START Provided entries

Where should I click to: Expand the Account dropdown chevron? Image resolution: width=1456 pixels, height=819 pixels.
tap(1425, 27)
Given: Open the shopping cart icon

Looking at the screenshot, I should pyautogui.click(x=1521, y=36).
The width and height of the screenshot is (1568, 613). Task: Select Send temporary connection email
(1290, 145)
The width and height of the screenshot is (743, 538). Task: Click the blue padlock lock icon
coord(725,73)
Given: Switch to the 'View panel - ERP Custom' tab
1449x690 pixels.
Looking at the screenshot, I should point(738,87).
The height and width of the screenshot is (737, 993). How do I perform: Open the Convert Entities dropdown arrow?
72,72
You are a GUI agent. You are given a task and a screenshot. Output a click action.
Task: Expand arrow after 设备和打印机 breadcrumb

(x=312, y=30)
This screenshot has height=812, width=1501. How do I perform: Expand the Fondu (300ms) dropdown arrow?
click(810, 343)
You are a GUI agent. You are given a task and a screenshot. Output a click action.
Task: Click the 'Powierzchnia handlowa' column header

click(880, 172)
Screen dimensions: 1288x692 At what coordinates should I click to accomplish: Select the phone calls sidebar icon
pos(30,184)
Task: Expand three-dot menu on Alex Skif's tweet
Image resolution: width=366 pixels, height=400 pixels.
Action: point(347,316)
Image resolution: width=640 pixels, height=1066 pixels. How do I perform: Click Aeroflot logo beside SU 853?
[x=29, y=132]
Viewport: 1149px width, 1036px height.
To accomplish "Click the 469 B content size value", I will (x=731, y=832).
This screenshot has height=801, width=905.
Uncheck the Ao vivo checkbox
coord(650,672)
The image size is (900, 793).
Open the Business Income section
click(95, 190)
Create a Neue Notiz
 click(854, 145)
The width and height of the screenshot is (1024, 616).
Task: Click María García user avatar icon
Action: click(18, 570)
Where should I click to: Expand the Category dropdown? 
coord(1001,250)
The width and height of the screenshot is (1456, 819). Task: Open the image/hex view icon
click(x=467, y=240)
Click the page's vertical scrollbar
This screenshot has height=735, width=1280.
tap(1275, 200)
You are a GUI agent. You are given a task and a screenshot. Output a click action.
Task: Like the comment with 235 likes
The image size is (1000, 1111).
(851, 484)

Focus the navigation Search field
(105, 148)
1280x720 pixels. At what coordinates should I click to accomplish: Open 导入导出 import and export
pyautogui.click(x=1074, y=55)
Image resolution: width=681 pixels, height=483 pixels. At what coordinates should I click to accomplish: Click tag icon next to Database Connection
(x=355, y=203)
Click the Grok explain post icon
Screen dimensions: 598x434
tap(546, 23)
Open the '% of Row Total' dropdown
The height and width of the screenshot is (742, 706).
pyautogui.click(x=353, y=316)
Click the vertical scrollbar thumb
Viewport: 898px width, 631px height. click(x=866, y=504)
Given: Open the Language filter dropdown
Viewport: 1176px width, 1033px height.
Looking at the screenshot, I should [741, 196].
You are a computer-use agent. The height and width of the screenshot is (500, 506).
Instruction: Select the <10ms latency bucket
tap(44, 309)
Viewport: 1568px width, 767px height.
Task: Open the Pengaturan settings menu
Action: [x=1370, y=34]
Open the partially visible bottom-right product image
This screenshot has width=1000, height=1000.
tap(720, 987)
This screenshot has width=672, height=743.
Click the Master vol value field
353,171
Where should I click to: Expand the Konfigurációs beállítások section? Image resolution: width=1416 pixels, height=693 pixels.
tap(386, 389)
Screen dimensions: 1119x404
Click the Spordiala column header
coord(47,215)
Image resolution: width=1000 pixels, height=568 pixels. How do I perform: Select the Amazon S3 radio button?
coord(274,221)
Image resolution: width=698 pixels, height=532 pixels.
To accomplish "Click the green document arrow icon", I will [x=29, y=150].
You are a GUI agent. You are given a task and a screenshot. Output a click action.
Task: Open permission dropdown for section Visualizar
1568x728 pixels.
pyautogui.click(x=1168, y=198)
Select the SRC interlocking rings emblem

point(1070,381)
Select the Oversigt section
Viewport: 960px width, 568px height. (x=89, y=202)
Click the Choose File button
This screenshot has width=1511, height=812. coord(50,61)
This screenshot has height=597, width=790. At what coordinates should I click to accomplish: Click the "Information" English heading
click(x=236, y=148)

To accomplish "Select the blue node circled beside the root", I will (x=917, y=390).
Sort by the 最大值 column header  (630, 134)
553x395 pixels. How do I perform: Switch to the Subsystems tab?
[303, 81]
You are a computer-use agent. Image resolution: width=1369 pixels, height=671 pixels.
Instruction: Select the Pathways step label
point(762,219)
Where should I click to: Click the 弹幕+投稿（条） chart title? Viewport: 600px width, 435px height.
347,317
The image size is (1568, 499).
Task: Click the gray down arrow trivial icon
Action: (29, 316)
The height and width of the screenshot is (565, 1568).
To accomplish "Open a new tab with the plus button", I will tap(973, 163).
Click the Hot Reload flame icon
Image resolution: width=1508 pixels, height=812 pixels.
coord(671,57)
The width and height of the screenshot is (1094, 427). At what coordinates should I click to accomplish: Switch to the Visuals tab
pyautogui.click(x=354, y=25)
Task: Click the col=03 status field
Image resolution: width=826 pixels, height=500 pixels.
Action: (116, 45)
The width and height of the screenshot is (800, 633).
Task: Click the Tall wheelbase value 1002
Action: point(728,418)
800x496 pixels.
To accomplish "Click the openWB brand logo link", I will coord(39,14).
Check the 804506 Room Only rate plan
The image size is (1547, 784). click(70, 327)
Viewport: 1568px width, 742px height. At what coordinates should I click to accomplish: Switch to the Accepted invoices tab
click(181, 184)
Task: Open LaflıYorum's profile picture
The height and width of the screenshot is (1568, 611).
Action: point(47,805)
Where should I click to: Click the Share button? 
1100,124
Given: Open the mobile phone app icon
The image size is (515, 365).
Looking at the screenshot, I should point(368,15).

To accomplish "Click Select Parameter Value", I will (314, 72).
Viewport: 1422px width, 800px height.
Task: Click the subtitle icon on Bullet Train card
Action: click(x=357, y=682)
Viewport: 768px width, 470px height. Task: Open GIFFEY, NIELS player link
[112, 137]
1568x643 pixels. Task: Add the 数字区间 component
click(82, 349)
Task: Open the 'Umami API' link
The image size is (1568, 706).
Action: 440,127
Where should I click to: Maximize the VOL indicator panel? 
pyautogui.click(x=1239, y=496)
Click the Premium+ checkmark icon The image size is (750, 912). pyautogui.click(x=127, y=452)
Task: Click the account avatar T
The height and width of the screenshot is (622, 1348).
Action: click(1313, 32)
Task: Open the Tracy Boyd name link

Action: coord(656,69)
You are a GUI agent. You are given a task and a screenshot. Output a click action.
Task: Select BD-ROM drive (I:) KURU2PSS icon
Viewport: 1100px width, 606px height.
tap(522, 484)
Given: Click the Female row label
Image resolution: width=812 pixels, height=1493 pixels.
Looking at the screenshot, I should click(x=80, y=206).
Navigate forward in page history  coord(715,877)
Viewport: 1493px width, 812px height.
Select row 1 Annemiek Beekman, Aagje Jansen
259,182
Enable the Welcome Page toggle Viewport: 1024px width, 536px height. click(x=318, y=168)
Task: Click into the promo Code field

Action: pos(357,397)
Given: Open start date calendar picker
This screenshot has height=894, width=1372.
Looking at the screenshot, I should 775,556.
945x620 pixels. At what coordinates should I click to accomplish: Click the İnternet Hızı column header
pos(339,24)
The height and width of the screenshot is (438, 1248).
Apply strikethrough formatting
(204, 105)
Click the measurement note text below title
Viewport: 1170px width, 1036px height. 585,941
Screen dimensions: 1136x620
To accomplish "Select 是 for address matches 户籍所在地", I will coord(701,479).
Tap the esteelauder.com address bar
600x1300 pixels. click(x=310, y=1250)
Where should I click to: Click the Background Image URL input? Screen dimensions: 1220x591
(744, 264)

END Provided entries

**Task to carry out**
From the listing above, return the lines starting at the one with "Viewport: 1568px width, 742px" and ending at the one with "Given: Click the Female row label", both kept, exactly as they appear and nothing more.

**Output**
Viewport: 1568px width, 742px height. At what coordinates should I click to accomplish: Switch to the Accepted invoices tab
click(181, 184)
Task: Open LaflıYorum's profile picture
The height and width of the screenshot is (1568, 611).
Action: point(47,805)
Where should I click to: Click the Share button? 
1100,124
Given: Open the mobile phone app icon
The image size is (515, 365).
Looking at the screenshot, I should point(368,15).

To accomplish "Click Select Parameter Value", I will (314, 72).
Viewport: 1422px width, 800px height.
Task: Click the subtitle icon on Bullet Train card
Action: click(x=357, y=682)
Viewport: 768px width, 470px height. Task: Open GIFFEY, NIELS player link
[112, 137]
1568x643 pixels. Task: Add the 数字区间 component
click(82, 349)
Task: Open the 'Umami API' link
The image size is (1568, 706).
Action: 440,127
Where should I click to: Maximize the VOL indicator panel? 
pyautogui.click(x=1239, y=496)
Click the Premium+ checkmark icon The image size is (750, 912). pyautogui.click(x=127, y=452)
Task: Click the account avatar T
The height and width of the screenshot is (622, 1348).
Action: click(1313, 32)
Task: Open the Tracy Boyd name link

Action: coord(656,69)
You are a GUI agent. You are given a task and a screenshot. Output a click action.
Task: Select BD-ROM drive (I:) KURU2PSS icon
Viewport: 1100px width, 606px height.
tap(522, 484)
Given: Click the Female row label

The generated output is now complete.